The message visibility timeout will be calculated based on this value as well
and the elapsed time to ensure that messages become visible again as soon as
possible.
-m, --maxMessages integer Maximum number of messages to match
-j, --parallel number Number of parallel pollers to start (to speed-up the scan)
-s, --silent Does not print the message contents (only count them)
-f, --full Prints a JSON with the full message content (Body and all MessageAttributes)
By default, only the message body is printed
--stripAttributes This option will cause all message attributes to be stripped when moving,
copying and publishing the message (used with --moveTo, --copyTo,
--publishTo, and --republish)
-o, --outputFile file Write matched messages to the given output file instead of the console. Using
this option automatically sets --full to have exact message reproduction,
which can be later used with --inputFile
--inputFile file Reads messages from a local file (generated using --outputFile) instead of
from input queue
--scriptFile file.js Uses a custom user-script to process messages.
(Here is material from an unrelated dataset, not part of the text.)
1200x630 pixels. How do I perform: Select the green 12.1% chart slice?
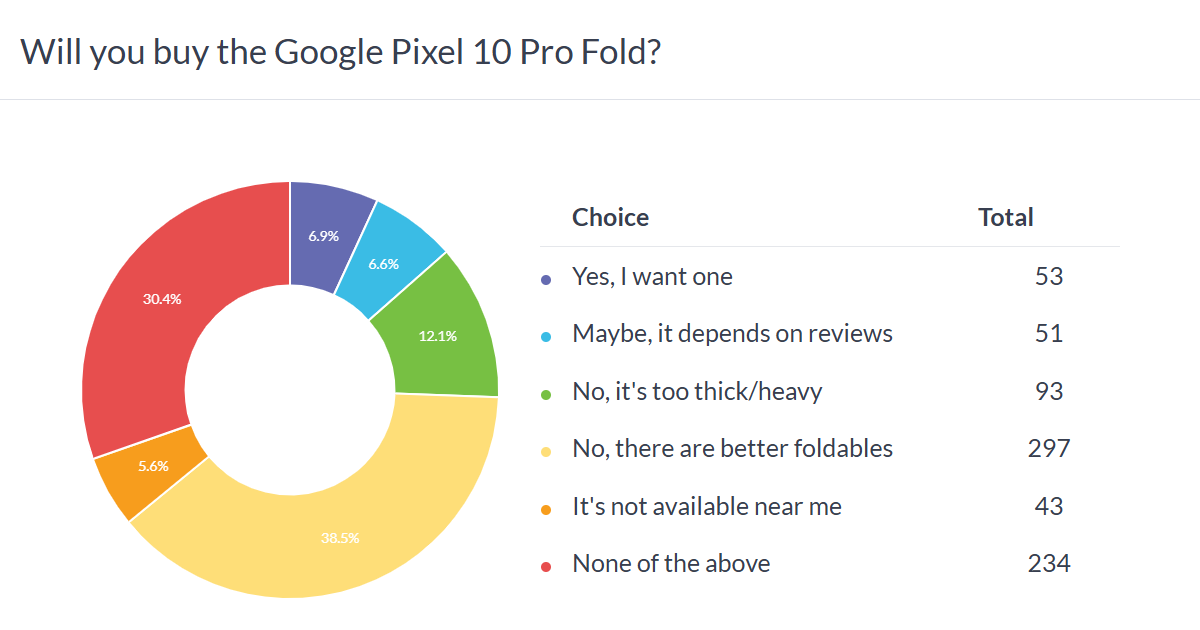pyautogui.click(x=438, y=334)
See
https://github.com/rodrigozr/sqs-grep/blob/master/user-scripts.md
-e, --emptyReceives number Consider the queue fully scanned after this number of consecutive "empty
receives" (default: 5)
-w, --wait seconds Number of seconds to wait after each "empty receive" (default: 0 - do not
wait)
--endpointUrl URL Use a custom AWS endpoint URL
--maxTPS number Maximum number of messages to process per second (default: no limit)
--maxRetries number Maximum number of retries for failed API calls (default: 3)
--verbose Enables verbose logging, which will also log all individual AWS API calls
-h, --help Prints this help message
-v, --version Prints the application version
Usage examples
Find messages containing the text 'Error' in the body:
$ sqs-grep --queue MyQueue --body Error
Find messages NOT containing any three-digit numbers in the body:
$ sqs-grep --queue MyQueue --negate --body "\\d{3}"
Find messages containing a string attribute called 'Error' and that attribute
does NOT contain any three-digit numbers in its value:
$ sqs-grep --queue MyQueue --negate --attribute "Error=\\d{3}"
Move all messages from one queue to another
$ sqs-grep --queue MyQueue --moveTo DestQueue --all
Delete all messages containing the text 'Error' in the body
$ sqs-grep --queue MyQueue --delete --body Error
Archives all messages from a queue into a local file, and then later copy
them to another queue
$ sqs-grep --queue MyQueue --all --outputFile messages.txt
$ sqs-grep --inputFile messages.txt --all --copyTo TargetQueue
Custom script files
sqs-grep
supports custom message processing by providing a script file with the --scriptFile
option.
See user-scripts.md for additional documentation on that feature.